>>>>>

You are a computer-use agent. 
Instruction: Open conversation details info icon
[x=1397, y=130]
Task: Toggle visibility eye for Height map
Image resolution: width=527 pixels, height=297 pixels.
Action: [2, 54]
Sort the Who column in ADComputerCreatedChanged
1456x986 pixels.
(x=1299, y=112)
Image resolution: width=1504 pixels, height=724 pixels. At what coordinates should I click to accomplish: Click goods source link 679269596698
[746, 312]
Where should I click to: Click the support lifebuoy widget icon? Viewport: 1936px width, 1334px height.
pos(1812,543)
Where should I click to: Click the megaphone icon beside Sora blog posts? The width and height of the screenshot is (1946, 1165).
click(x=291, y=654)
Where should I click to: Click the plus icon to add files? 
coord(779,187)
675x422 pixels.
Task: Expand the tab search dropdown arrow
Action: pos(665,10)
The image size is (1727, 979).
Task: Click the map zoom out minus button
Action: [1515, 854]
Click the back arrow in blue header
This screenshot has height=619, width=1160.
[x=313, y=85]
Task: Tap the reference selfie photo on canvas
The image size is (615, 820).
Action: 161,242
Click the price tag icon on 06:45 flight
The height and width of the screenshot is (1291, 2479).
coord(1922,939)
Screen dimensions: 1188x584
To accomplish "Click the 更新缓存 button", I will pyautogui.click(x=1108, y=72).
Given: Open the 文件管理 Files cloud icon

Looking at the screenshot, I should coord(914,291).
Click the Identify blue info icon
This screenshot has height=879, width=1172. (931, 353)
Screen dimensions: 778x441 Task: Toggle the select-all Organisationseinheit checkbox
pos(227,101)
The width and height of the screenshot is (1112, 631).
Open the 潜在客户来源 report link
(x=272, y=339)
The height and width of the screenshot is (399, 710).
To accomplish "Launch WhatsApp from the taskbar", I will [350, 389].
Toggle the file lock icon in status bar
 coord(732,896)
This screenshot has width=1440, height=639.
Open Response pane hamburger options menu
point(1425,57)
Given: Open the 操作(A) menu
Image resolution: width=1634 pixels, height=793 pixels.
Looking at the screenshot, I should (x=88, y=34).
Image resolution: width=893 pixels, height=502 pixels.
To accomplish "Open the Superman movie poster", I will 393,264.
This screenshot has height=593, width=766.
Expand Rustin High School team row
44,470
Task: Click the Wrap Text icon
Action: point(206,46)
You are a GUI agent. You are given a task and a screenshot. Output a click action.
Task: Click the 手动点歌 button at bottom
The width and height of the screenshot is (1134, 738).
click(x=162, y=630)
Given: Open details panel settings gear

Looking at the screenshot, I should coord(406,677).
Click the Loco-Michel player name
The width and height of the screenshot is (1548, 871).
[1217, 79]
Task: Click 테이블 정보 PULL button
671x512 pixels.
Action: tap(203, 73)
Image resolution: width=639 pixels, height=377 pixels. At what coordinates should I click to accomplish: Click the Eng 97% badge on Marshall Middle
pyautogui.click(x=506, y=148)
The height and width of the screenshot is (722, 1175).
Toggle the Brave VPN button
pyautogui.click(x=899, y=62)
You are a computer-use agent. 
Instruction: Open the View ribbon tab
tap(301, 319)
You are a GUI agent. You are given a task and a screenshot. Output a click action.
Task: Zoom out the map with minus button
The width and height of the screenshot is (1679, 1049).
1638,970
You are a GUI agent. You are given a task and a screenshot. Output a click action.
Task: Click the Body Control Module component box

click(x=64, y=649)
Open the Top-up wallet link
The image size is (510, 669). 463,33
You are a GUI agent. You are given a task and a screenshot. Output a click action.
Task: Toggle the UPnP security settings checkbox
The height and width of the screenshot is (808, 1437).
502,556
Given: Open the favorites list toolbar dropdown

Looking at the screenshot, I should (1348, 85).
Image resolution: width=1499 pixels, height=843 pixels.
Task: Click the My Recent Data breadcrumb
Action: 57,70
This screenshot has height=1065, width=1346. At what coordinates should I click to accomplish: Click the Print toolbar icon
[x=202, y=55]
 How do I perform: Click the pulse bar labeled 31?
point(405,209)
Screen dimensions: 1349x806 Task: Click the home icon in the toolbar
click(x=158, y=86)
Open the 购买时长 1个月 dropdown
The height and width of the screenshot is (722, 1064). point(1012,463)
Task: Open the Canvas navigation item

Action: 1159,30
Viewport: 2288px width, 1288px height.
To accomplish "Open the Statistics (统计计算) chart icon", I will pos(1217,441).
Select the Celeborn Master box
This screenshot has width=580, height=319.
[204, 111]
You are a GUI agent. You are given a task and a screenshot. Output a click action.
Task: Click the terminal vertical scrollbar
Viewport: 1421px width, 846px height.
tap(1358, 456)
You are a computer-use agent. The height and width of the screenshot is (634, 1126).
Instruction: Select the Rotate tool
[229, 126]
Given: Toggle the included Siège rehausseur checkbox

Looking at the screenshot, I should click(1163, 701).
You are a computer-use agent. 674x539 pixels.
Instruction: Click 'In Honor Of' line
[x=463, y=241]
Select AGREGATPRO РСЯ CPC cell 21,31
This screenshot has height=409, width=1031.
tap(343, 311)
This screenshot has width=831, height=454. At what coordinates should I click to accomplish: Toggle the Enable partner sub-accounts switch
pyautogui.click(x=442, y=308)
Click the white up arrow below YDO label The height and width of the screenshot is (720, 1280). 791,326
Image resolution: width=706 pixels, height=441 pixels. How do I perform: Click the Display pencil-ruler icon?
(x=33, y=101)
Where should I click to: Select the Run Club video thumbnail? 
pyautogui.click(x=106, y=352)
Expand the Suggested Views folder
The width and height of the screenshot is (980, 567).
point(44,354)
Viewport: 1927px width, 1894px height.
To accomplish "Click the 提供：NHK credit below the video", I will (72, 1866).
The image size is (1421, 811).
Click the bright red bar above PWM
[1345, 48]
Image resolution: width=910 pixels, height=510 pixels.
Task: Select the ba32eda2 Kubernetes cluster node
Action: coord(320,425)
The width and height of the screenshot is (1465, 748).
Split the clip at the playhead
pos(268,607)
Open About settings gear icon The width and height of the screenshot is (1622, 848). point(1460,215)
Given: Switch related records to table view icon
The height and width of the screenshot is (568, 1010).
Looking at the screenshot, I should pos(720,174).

<<<<<

§ Try it
Could you show every line of the material that includes the string "below"?

§ Solution to this task
Click the white up arrow below YDO label The height and width of the screenshot is (720, 1280). 791,326
To accomplish "Click the 提供：NHK credit below the video", I will (72, 1866).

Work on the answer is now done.